I have in the past struggled royally with making a decent omelet. The eggs always have seemed to fall apart and it’s turned more into a scramble with stuff in it. Recently I happened upon Julia Child’s PBS episode on omelets and had an epiphany of sorts. I was shocked to see simply how much butter she used in her omelet pan, but it really worked. Julia’s omelet slid nicely in the pan as she shook it, on that lake of melted butter and then slid effortlessly onto the plate. Whereas my omelets have always stuck to my non-stick pans, even with some oil. That was my problem; I never used enough fat. Silly me, thought non-stick actually meant food wouldn’t stick to it. So, a while back I thought, why waste that lovely bacon grease? Why not use it instead of butter for an omelet. I think I need to add a little disclaimer here that we don’t often eat bacon and omelets, so those of you who might be gagging at the thought of all that grease can relax. Also, with the pan hot enough, the eggs don’t soak up the grease and with enough practice you can slide the omelet out of the pan and leave most of the grease behind. You can of course wipe off some of the grease with a paper towel before making your omelet too. But I have to say that with the well oiled pan, I have not had a problem with the eggs sticking and I haven’t really even needed a spatula when de-panning (if that’s a word) except to just guide the omelet to fold over. My only downfall has been that I can’t seem to make my omelets perfectly pale yellow like Julia did, which is how they are “supposed” to be, but I don’t really mind a little brown on my eggs!
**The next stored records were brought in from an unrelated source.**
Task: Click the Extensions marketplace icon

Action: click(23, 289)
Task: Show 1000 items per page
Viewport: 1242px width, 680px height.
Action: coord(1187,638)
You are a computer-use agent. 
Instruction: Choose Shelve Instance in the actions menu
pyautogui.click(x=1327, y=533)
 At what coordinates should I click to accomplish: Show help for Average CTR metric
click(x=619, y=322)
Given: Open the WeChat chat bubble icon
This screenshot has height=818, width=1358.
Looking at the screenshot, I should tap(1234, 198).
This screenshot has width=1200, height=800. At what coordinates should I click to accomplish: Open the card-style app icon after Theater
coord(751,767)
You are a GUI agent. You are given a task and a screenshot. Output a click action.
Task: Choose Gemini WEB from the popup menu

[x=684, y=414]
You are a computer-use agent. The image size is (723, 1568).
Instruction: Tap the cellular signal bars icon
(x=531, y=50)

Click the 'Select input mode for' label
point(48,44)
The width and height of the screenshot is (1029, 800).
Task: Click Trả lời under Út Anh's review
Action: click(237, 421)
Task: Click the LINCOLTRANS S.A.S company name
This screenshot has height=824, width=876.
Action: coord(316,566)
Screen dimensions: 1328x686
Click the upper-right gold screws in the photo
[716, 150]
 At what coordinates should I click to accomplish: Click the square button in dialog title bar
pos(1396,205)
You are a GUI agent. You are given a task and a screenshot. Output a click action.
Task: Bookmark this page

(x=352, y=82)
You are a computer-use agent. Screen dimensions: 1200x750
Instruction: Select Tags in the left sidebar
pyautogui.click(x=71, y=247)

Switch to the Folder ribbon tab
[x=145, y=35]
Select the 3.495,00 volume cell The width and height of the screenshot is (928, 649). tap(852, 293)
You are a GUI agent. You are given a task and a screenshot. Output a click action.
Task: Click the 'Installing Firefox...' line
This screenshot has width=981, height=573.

Today’s omelet was a simple Swiss cheese version made with 3 eggs and 3 slices of Jarlsberg, since momma was making enough for both of us. Little missy had about a third of it, while momma ate the rest. Missy’s slice was slathered with ketchup, just to be on the safe side. Maybe it was the ketchup, but she thought it was pizza. I wasn’t about to correct her because that meant she was eager to put the first piece in her mouth. Thankfully she kept eating it after that. The bacon she outright refused even when I tried to convince her that she was really missing out. But I think it’s a texture thing. The bacon is just too chewy. After most of the pizza omelet had been devoured missy turned her attention to the beans, which were in a separate bowl. I don’t know about you, but I have greater success when I present foods separately. This is when the messy fun began. She allowed me to feed her the first couple of forkfuls but then wanted to feel herself. At first she allowed me to guide her hand in stabbing the beans and moving the fork to her mouth but soon Little Miss Independent wanted to do it all by herself. She stuck with the fork for a little longer, managing to stab one bean at a time. Most of them even made it into her mouth. But soon she ditched the fork for her hands. Ah yes, sauce was everywhere and those slippery little things had a way of slipping onto her lap, where they wound up smushed under her butt. But you know what? The important thing was that she actually ate the eggs and beans. That was a small victory in and of itself.